Guidebooks about what was called the Oregon Country–similar to the one shown below for California–circulated not only in the Eastern parts of the United States but also in Europe. Outfitters and guides-for-hire advertised not only their supplies and services but also the wonders of the Pacific lands. Once immigrants had settled in the new region, they sent back letters praising their new homeland and encouraged others to move west.
One of the most popular books about the Oregon Trail was Frances Parkman’s The Oregon Trail: Sketches of Prairie and Rocky-Mountain Life. The result of a two-month swing through several western states (although, ironically, not Oregon) when Parkman was 23, the book was serialized in Knickerbocker’s Magazine and then published as a book in 1949, when Eastern newspapers were full of stories about California gold. In his review of the book, Herman Melville praised it for its “true wild-game flavor” while excoriating the author for his “disdain and contempt” for the native people he traveled among.
The book launched Parkman’s career as a historian and storyteller while further popularizing the west as a place of excitement and adventure. Other, less-famous books (many of which did include descriptions of the Oregon Country) did the same, and soon what began as a trickle headed to the Willamette Valley became a flood.

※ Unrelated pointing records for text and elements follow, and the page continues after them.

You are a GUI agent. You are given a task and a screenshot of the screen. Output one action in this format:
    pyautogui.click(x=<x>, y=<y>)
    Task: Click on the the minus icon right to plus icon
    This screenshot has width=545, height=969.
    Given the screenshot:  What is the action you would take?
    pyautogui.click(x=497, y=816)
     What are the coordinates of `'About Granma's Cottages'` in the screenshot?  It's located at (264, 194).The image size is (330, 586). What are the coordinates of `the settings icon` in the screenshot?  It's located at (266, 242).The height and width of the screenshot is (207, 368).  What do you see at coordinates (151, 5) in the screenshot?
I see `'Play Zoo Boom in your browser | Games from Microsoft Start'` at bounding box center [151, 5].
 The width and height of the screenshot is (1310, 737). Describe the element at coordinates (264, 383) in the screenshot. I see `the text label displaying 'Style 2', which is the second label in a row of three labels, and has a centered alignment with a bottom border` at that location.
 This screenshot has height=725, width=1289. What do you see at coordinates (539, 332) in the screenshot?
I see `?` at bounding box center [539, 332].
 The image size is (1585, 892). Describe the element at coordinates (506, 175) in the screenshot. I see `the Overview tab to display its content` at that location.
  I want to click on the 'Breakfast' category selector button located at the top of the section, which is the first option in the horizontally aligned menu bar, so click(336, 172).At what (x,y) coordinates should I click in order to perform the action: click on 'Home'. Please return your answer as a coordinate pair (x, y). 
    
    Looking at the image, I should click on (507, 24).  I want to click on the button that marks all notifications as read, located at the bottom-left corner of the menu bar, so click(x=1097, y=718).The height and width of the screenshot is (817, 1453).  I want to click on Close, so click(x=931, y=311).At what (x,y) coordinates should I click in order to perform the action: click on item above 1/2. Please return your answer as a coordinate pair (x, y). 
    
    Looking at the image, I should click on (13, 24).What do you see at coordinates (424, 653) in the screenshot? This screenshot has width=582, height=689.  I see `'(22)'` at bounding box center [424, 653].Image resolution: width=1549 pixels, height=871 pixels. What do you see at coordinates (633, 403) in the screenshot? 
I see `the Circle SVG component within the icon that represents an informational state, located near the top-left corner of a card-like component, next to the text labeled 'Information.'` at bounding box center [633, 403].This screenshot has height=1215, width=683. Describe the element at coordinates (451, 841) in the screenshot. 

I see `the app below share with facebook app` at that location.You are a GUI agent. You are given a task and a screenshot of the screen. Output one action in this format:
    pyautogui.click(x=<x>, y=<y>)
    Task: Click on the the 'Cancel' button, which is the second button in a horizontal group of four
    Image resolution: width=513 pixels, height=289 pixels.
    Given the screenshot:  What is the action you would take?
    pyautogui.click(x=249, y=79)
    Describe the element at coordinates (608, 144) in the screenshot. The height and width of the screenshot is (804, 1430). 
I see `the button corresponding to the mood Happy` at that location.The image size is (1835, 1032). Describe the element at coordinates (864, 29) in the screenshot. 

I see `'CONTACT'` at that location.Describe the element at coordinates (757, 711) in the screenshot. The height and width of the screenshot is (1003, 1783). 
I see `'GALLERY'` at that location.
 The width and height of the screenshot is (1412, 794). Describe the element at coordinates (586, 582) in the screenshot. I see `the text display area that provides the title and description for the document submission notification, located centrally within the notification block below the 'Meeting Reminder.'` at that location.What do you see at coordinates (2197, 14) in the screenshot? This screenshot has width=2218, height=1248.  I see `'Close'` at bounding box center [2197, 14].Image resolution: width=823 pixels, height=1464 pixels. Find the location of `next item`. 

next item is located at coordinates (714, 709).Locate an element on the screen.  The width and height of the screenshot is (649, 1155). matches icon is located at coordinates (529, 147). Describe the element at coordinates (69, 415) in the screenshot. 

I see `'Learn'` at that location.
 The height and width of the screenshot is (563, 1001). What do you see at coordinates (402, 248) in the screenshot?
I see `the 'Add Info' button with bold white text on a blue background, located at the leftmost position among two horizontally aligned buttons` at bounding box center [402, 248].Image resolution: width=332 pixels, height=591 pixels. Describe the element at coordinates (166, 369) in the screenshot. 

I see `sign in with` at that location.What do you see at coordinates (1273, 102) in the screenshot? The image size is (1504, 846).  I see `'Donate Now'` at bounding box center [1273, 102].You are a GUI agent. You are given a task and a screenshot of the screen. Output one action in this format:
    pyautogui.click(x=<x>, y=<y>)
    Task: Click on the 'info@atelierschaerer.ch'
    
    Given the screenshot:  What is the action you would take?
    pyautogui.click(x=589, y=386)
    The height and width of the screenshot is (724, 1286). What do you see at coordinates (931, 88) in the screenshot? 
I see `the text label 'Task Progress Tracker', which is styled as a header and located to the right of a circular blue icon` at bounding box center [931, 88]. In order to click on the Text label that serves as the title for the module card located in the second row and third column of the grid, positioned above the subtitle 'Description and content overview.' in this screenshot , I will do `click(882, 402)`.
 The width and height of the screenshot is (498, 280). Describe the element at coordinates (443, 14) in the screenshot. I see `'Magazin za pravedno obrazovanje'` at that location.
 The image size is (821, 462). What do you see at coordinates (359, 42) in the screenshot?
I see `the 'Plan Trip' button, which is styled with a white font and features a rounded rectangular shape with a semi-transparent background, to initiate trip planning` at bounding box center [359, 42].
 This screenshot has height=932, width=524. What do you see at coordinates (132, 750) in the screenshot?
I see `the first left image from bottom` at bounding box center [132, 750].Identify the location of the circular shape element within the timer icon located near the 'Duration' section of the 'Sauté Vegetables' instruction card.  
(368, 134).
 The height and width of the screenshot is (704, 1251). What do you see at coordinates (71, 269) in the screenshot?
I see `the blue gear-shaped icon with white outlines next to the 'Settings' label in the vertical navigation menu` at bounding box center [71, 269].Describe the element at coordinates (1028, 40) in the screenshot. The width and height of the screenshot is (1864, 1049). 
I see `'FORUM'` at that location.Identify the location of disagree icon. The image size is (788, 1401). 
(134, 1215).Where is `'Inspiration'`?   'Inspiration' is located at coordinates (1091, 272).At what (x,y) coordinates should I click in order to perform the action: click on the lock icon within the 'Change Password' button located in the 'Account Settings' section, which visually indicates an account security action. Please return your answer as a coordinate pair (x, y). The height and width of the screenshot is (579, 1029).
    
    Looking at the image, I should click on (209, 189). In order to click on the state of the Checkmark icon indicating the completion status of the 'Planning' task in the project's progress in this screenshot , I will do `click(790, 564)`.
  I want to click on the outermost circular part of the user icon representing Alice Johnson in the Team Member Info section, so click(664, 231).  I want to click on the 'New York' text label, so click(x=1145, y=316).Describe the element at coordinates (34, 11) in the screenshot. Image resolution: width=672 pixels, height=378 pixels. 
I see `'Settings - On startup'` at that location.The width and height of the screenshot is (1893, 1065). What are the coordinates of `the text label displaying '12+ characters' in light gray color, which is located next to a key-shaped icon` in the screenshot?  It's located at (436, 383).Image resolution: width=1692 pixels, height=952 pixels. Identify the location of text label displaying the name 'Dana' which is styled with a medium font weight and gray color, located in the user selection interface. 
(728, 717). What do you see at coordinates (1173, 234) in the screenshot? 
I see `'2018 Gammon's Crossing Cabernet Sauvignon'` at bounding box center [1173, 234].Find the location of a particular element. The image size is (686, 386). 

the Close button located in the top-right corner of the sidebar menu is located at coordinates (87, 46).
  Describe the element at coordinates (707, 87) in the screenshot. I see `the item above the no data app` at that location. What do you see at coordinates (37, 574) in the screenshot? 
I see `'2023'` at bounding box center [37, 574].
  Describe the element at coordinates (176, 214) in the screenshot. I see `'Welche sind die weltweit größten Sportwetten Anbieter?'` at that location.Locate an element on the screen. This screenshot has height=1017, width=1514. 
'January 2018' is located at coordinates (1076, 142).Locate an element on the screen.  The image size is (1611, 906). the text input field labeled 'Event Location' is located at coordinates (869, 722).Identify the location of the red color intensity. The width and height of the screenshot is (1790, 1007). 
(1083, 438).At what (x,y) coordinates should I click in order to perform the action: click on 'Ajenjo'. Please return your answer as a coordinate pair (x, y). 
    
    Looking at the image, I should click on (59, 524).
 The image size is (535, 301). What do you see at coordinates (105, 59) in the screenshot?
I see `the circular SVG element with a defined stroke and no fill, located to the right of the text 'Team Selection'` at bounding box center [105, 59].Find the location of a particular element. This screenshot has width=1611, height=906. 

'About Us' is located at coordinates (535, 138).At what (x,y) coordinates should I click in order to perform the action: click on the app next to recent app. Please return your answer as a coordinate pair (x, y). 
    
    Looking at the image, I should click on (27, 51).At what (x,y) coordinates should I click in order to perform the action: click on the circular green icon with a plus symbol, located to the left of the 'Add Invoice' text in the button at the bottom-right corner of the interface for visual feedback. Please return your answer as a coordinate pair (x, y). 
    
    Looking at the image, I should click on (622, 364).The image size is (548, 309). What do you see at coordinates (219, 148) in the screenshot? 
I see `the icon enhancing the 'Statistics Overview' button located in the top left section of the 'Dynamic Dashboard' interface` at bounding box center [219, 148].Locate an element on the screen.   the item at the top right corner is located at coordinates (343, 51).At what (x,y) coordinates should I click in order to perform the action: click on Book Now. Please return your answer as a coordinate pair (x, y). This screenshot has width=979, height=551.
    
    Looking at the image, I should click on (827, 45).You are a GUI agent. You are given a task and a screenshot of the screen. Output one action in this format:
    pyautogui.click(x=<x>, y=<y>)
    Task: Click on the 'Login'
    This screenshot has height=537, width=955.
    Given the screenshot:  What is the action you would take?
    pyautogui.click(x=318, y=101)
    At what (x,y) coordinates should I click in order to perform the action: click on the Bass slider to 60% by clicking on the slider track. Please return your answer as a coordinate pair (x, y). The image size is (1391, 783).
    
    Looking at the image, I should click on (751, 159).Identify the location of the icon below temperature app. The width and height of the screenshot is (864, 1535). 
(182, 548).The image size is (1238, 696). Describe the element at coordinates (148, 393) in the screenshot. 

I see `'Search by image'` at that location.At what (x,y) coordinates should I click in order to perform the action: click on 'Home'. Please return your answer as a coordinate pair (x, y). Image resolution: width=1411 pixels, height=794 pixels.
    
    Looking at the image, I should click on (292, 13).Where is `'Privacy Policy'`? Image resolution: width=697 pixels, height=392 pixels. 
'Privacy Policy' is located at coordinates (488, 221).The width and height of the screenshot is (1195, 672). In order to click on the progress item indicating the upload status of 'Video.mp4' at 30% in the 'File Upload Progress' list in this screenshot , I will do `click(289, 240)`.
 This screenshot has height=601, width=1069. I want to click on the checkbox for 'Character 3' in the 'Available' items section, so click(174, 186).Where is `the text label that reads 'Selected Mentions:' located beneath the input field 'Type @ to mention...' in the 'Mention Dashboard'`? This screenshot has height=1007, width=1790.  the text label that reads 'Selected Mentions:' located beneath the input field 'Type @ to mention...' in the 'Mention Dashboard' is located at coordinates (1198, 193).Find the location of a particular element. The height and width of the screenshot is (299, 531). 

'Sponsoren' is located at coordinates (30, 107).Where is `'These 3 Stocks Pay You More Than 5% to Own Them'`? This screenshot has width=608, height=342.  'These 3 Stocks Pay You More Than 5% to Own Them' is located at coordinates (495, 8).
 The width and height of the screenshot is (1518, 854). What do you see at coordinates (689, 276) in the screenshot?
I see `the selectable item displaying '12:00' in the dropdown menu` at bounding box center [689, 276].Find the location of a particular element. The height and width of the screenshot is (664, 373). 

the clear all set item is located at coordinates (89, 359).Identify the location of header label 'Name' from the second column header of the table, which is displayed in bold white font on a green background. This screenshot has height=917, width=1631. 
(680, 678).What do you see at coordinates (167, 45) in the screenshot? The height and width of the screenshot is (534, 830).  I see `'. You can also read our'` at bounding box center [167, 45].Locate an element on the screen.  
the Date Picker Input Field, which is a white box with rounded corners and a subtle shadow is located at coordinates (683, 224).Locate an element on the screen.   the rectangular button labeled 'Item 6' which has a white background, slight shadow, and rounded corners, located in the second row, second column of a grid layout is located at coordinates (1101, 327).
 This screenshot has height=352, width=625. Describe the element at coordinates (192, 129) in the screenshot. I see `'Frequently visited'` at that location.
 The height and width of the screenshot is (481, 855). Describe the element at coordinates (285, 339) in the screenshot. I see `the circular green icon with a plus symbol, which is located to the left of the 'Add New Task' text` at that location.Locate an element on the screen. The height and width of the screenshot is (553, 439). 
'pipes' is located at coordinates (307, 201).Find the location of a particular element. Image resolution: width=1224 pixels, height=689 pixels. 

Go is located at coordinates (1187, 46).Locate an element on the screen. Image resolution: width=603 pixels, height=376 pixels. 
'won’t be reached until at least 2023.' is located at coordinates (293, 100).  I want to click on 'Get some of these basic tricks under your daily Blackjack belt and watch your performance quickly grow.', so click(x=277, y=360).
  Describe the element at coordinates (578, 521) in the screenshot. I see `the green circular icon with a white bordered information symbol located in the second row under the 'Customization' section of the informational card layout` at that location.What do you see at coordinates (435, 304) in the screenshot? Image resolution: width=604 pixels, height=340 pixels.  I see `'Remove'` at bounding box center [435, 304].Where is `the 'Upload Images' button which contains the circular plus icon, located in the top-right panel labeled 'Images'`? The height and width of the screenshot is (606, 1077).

Eventually, the British were driven out of what had been a disputed land and not only the Northwest territory but the entire United States had been transformed. Together with the miners and other settlers in California, the new farmers and ranchers in Oregon helped change the perception of America from a country with a tenuous hold in a new land to a place of endless progress and possibility that spanned an entire continent. And it was writers of works both truthful and fanciful who amplified that perception, turning it from speculation into destiny.